Cardiovascular English – Do People Understand What you Are Saying? Read more: http://www.articlesbase.com/science-articles/cardiovascular-english-do-

Many non-native speaking cardiovascular professionals (physicians, nurses, sales representative) have a need to improve their cardiovascular English. Does that sound like you? It may be troubling for you if you have to give a lecture or want to publish a paper using English. In reality, your English (because if you went to medical school, participated in a cardiovascular residency, or took part in some other specialized cardiovascular training), is pretty good. The problem is you have not practiced your cardiovascular English, as well as your regular conversational English, and you are afraid of being embarrassed in front of your peers when you lecture.

Let's just imagine, you, a cardiovascular professional, need to make a presentation in English. Are you confident you can express yourself properly? Are you comfortable with the thought of doing that, or does it make you feel nervous? Here are three tips that will make you more confident when you have to express yourself in English.

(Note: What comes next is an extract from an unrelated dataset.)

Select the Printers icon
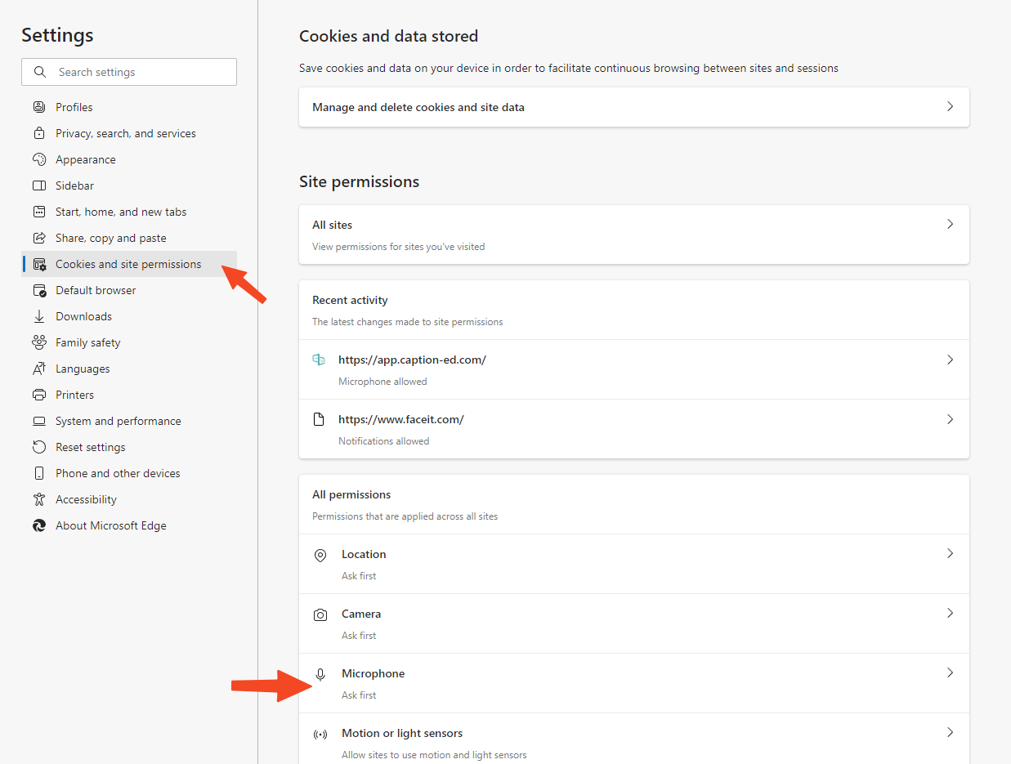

#1 – Slow down. Many non-native English speaking professionals speak to fast for people to understand. There is a rhythm when giving a lecture that should be calm and relaxed. You do know about cardiology, you are a subject matter expert. You just need to brush up (study) the cardiovascular English you learned in school. Slow down as you come to difficult to pronounce words such as brachycardia, antiarrhythmics, and streptokinase. Native English speaking professionals will understand you better, and appreciate your effort for pronouncing the word correctly. Believe it or not, native English speakers think you are exceptional if you can give a lecture, in English, in front of them. They will be very forgiving. All of them will be thinking, "Wow, this person is brave, I could never do that!"

#2 - Realize that all medical professionals make mistakes when they lecture. Even if a native English speaker is speaking to another group of native English speakers, it is normal for them to make mistakes in their lecture. It is only human! Do not think that just because you are a non-native English speaker, you cannot speak in front of an English speaking audience. You can do it, and will receive an enormous amount of respect from your peers!

#3 – Use the internet to help you with pronunciation. There are many free resources to help you with your pronunciation. Dictionary.com is a great one. Just search the term "cardiovascular English" and you should find lots of helpful resources.

In summary, slow down, realize everyone makes mistakes, and use the internet to your advantage. If you use these three tips, your presentation will be great!